### [Questions to answer]
**a)** In the family dinner log, what did the girl child have instead of the potatoes?
**b)** Write the next part of the family dinner log, picking up after its final sentence.

### [Excerpt to read]
◆ ◆ ◆ ◆ ◆ ◆ ◆

Saturday, June 10, 2006

Day 17

Adult Menu
  • thin-cut NY strip steaks, pan seared and seasoned with coarse salt and cracked pepper
  • red potatoes, parboiled and then chuffed up in a hot pan with some butter until crusty and golden
  • steamed broccoli
Girl Child
Ate some steak and broccoli. Passed on the potatoes and had the last slice of leftover pizza. She was hungry today!

Boy Child
Passed on everything. Had two peanut butter sandwiches on whole-grain bread, a couple of deli ham slices, and a bunch of raw snow peas.

The boy child had double helpings of these potatoes the last time I made them, but wanted nothing to do with them today. This has been his modus operandus for at least a year now -- he loves something one day and hates it the next. I don't know if it's an Aspergers thing or what, but it's HUGELY frustrating and was part of the impetus for starting Operation Make Your Own Damn Dinner. Oh well, what he ate tonight was just fine. And even better, I didn't have to make it.

◆ ◆ ◆ ◆ ◆ ◆ ◆

### [Supplied records]

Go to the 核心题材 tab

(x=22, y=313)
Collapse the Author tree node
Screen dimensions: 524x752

◆ ◆ ◆ ◆ ◆ ◆ ◆

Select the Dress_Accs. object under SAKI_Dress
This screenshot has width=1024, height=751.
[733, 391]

◆ ◆ ◆ ◆ ◆ ◆ ◆

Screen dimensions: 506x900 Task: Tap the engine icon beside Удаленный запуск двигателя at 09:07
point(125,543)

◆ ◆ ◆ ◆ ◆ ◆ ◆

### [Exercise responses]
**a)** The last slice of leftover pizza.

**b)**
3 comments:

BabelBabe said...

reading this blog makes me hungry.

Anonymous said...

ok - this is the second time I read "chuffed" as something one does with parboiled potatoes and butter (and I also don't know what the difference between boiled and parboiled is - but that's another matter).

So I looked up "chuff", and here's what I got:

3 entries found for chuff.

chuff1
n.
A rude, insensitive person; a boor.

[Middle English chuffe.]


chuff2
intr.v. chuffed, chuf·fing, chuffs
To produce or move with noisy puffing or explosive sounds: “Switch engines chuffed impatiently in busy rail yards” (Robert Paul Jordan).

n.
A noisy puffing or explosive sound, such as one made by a locomotive.

chuff3

v : blow hard and loudly; "he huffed and puffed as he made his way up the mountain" [syn: puff, huff]

Exactly what are you doing to those potatoes?

Badger said...

Hahaha! Well, I'm blowing on them, of course.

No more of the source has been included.